PF notifica Eduardo Bolsonaro para se defender em processo por possível abandono de cargo



Foto: Mario Agra/Câmara dos Deputados


Da redação

O ex-deputado federal Eduardo Bolsonaro (PL) tem prazo de 15 dias para apresentar defesa em um processo administrativo da Polícia Federal que apura possível abandono do cargo de escrivão na corporação. A notificação foi publicada em edital no Diário Oficial da União desta segunda-feira (16).
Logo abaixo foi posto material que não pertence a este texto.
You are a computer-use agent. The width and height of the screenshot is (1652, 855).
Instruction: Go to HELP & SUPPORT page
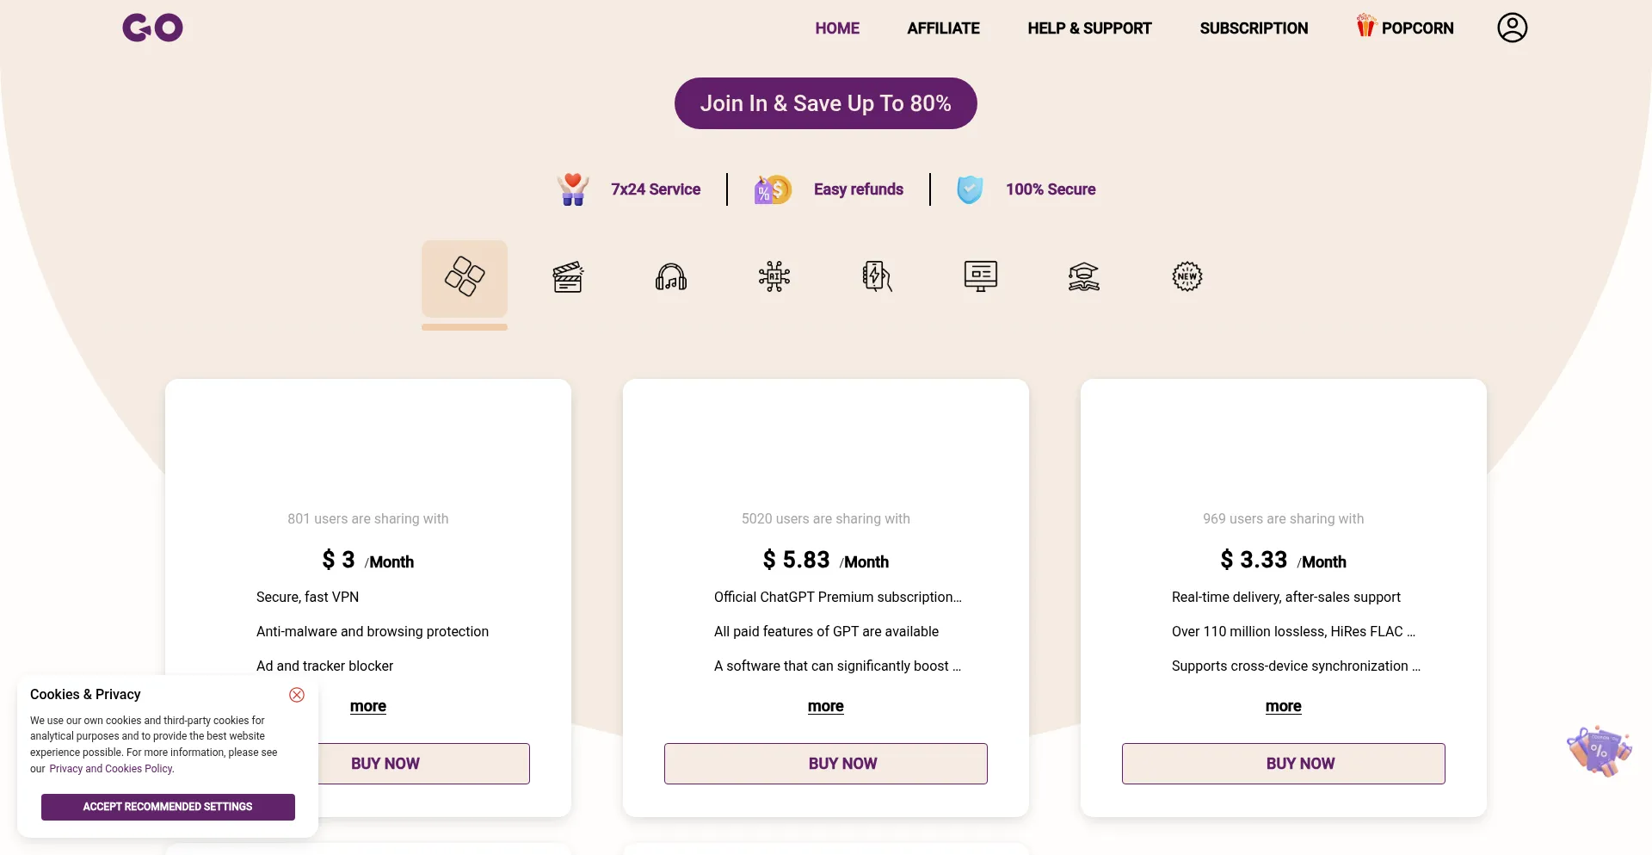(1089, 28)
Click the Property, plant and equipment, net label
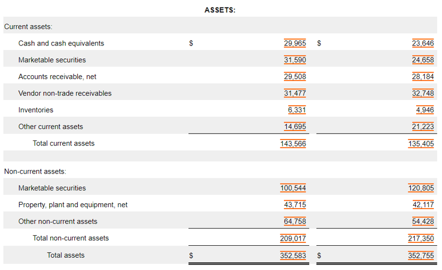Viewport: 442px width, 270px height. pyautogui.click(x=73, y=205)
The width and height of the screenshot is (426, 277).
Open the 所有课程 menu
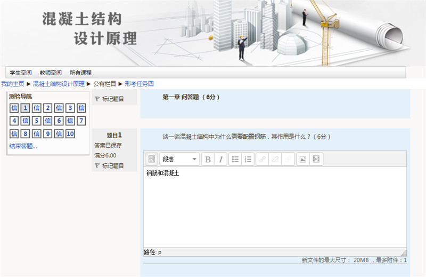80,73
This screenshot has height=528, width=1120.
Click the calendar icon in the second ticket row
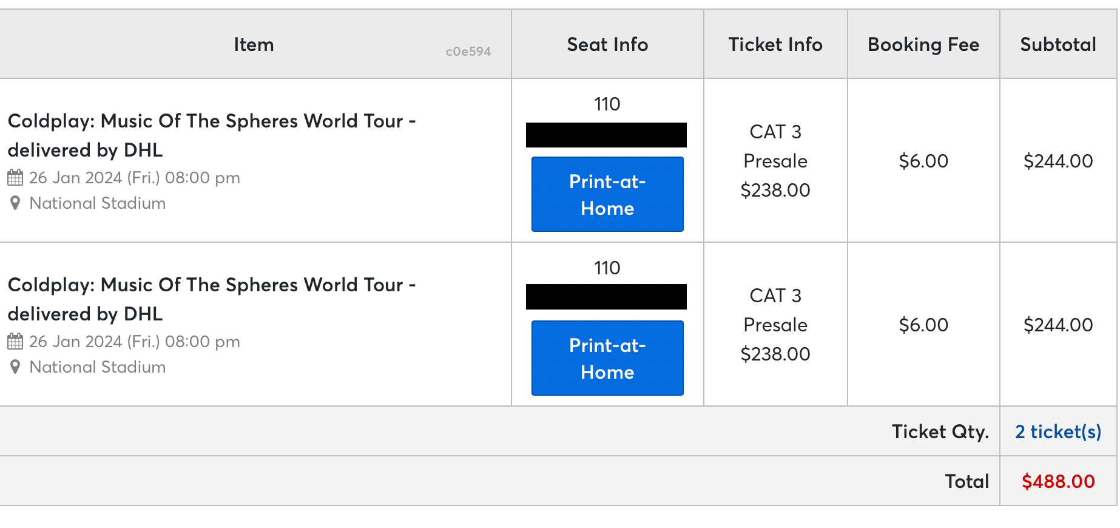(15, 342)
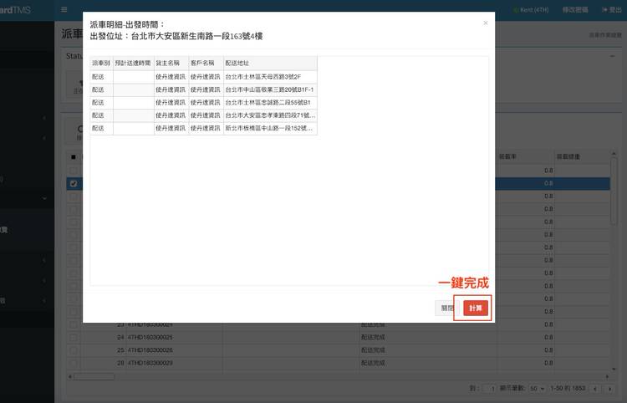Click the 配送地址 column header
The width and height of the screenshot is (627, 403).
pos(269,63)
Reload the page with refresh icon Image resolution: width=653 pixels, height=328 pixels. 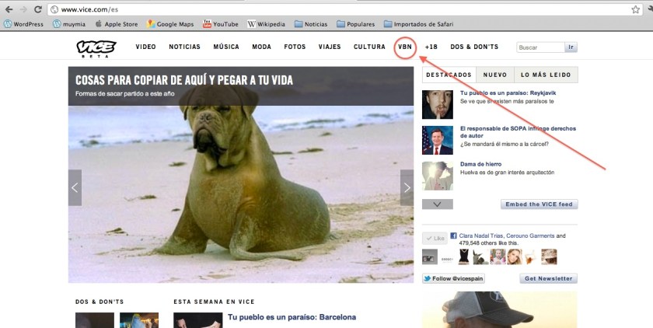(x=38, y=9)
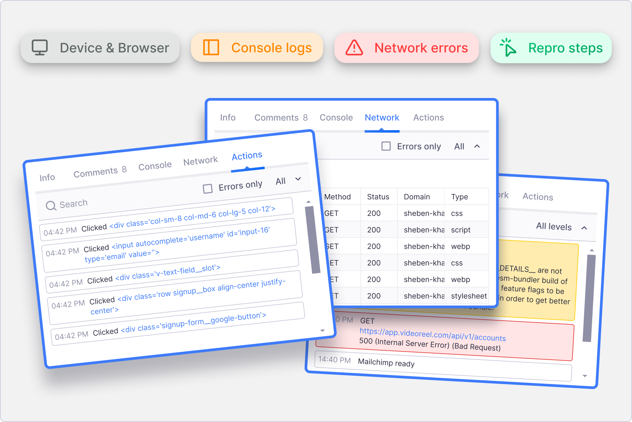Click the green cursor icon for Repro steps
The width and height of the screenshot is (632, 422).
(x=508, y=48)
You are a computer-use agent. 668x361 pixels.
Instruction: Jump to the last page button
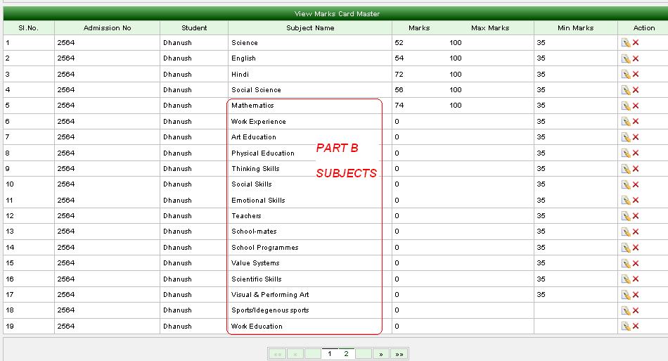(399, 354)
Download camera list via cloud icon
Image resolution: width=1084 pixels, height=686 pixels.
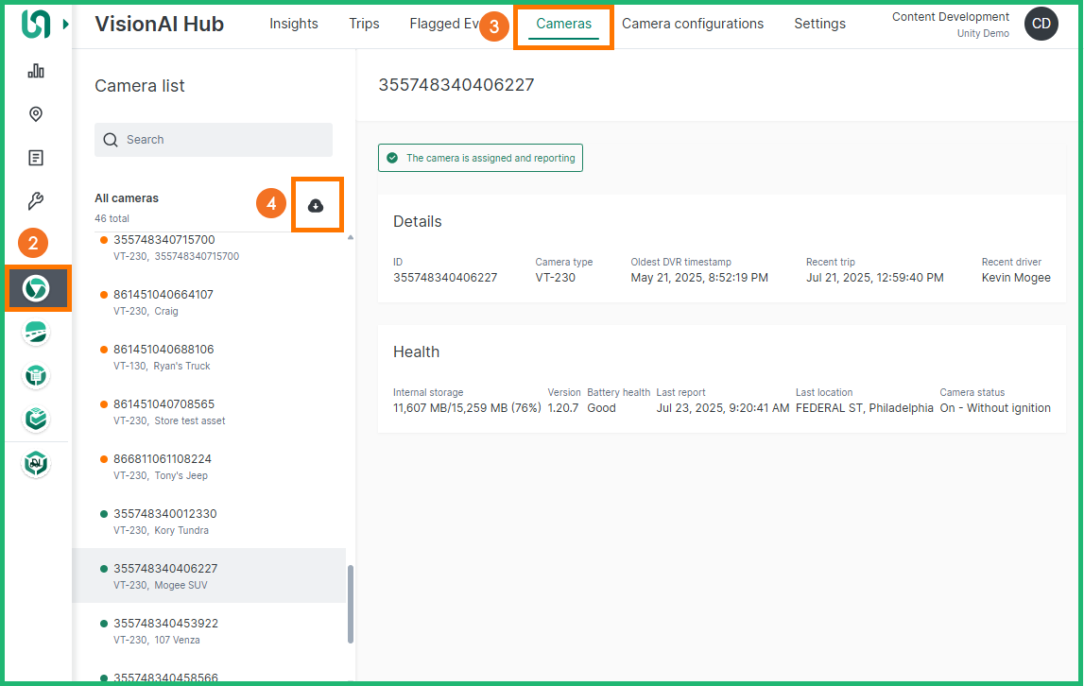click(316, 205)
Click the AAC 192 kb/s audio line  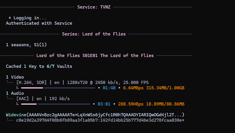coord(43,99)
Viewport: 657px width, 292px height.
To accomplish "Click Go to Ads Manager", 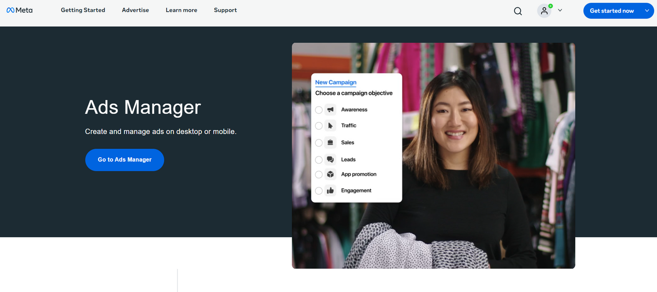I will [x=124, y=160].
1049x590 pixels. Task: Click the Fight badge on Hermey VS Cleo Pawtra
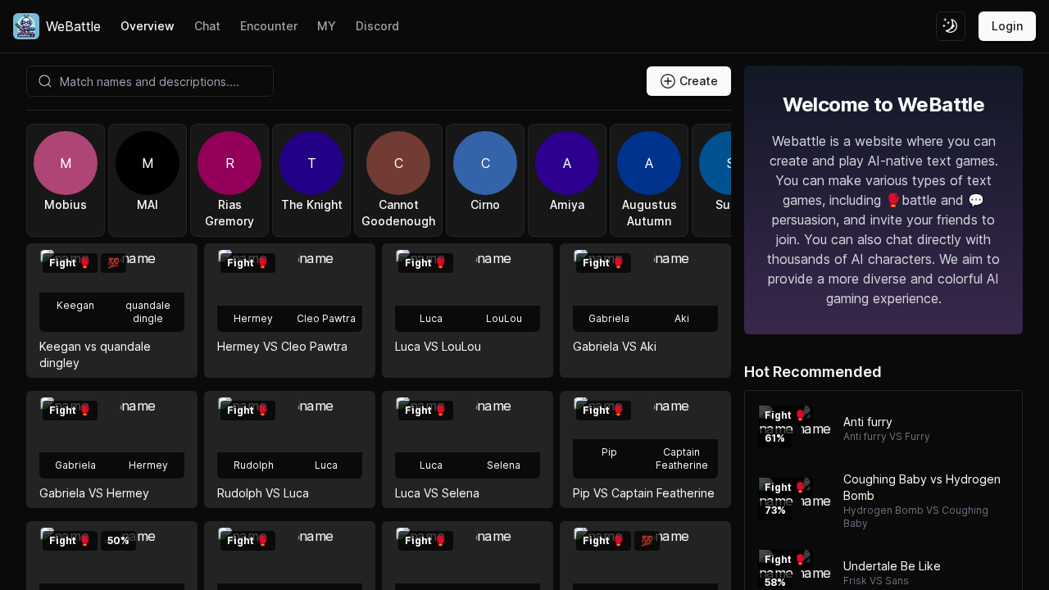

De acordo com o documento, a publicação em edital ocorreu porque o ex-parlamentar estaria em “lugar incerto e não sabido”, o que levou à adoção desse procedimento para garantir o andamento do processo disciplinar.

Eduardo Bolsonaro reside nos Estados Unidos há mais de um ano e, sob a alegação de sofrer perseguição política, não retornou ao Brasil após ser convocado pela Polícia Federal, em janeiro, a reassumir suas funções na corporação.

A determinação previa a adoção de “providências administrativas e disciplinares cabíveis” caso houvesse ausência injustificada.

Carreira na PF e perda de mandato

Filho do ex-presidente Jair Bolsonaro (PL), Eduardo ingressou na Polícia Federal em 2010 como escrivão, mas permaneceu afastado das atividades policiais durante o período em que exerceu mandato como deputado federal.

Em dezembro do ano passado, ele perdeu o mandato na Câmara dos Deputados do Brasil após ultrapassar o limite de faltas às sessões deliberativas do plenário. A decisão foi formalizada pelo então presidente da Casa, Hugo Motta (Republicanos-PB).

Ao todo, o ex-deputado acumulou 59 ausências não justificadas. A Constituição prevê a perda do mandato para parlamentares que faltarem a mais de um terço das sessões deliberativas.

Réu no STF

Eduardo Bolsonaro também é réu no Supremo Tribunal Federal por coação no curso do processo. A acusação está relacionada à atuação dele nos Estados Unidos contra autoridades brasileiras durante o andamento do julgamento sobre a tentativa de golpe investigada pela Corte.

Apesar de tentar barrar o processo contra o pai, o ex-presidente Jair Bolsonaro foi condenado e cumpre pena de 27 anos e três meses de prisão.